### [BLOCCO DI TESTO]
========
Nuove geografie del collezionismo ai tempi dell’arte post-coloniale
Migliaia di miliardari stanno abbandonando Londra. Londra non è più appetibile. Gallerie d’arte contemporanea e Case d’aste aprono nuovi sedi anche in luoghi inaspettati per inseguire i propri collezionisti. Questo pubblico trova molto desiderabile essere invitato in una galleria di Minorca con tutti i servizi tipici di Londra. La residenza in questi paesi dotati di un sistema dei trasporti aerei super efficiente permette di abbassare il carico fiscale e aumentare il proprio potenziale collezionistico che però per altre ragioni come quelle sopraddette non si esprime.
========
### [CONSEGNA]
Riporti dal blocco di testo il passo che va da "Nuove geografie del" fino a "non si esprime." incluso. Ci si attenga unicamente al blocco di testo.

(Voci di dati memorizzate)
========
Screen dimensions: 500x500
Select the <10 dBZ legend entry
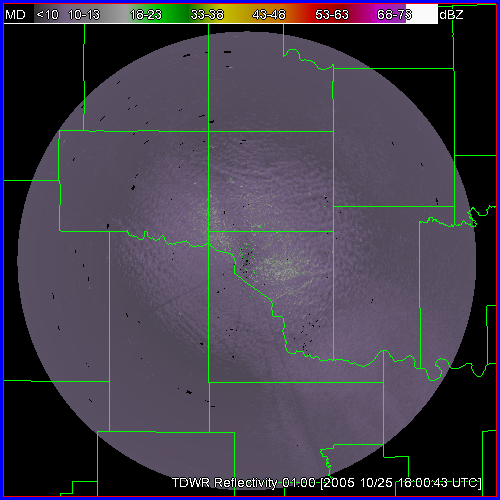[47, 15]
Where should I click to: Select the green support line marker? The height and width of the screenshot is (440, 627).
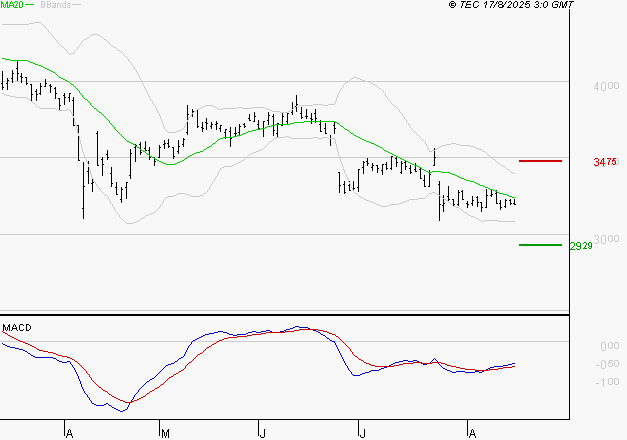[540, 245]
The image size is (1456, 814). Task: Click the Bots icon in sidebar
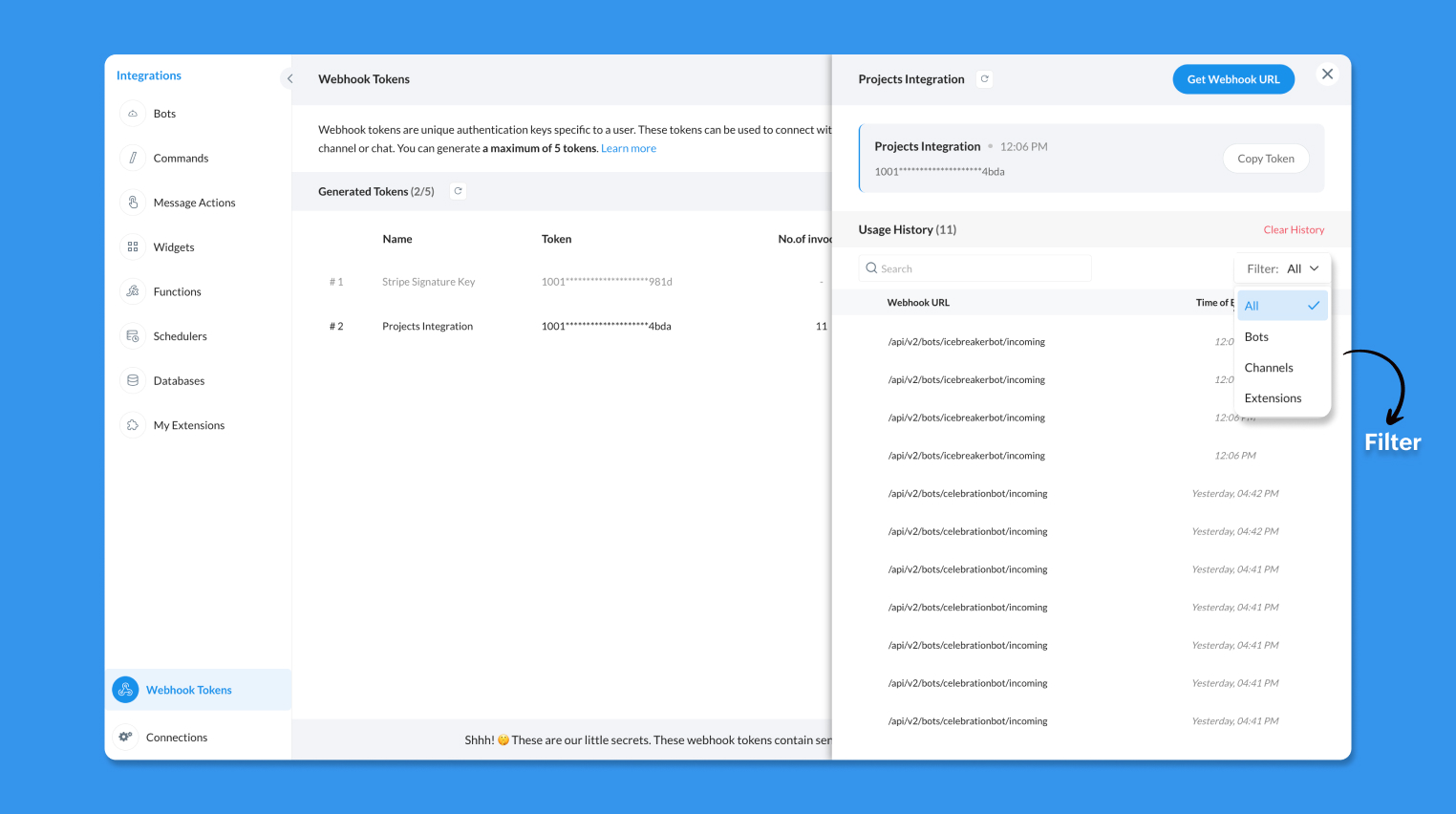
========
### [RISPOSTA FINALE]
Nuove geografie del collezionismo ai tempi dell’arte post-coloniale
Migliaia di miliardari stanno abbandonando Londra. Londra non è più appetibile. Gallerie d’arte contemporanea e Case d’aste aprono nuovi sedi anche in luoghi inaspettati per inseguire i propri collezionisti. Questo pubblico trova molto desiderabile essere invitato in una galleria di Minorca con tutti i servizi tipici di Londra. La residenza in questi paesi dotati di un sistema dei trasporti aerei super efficiente permette di abbassare il carico fiscale e aumentare il proprio potenziale collezionistico che però per altre ragioni come quelle sopraddette non si esprime.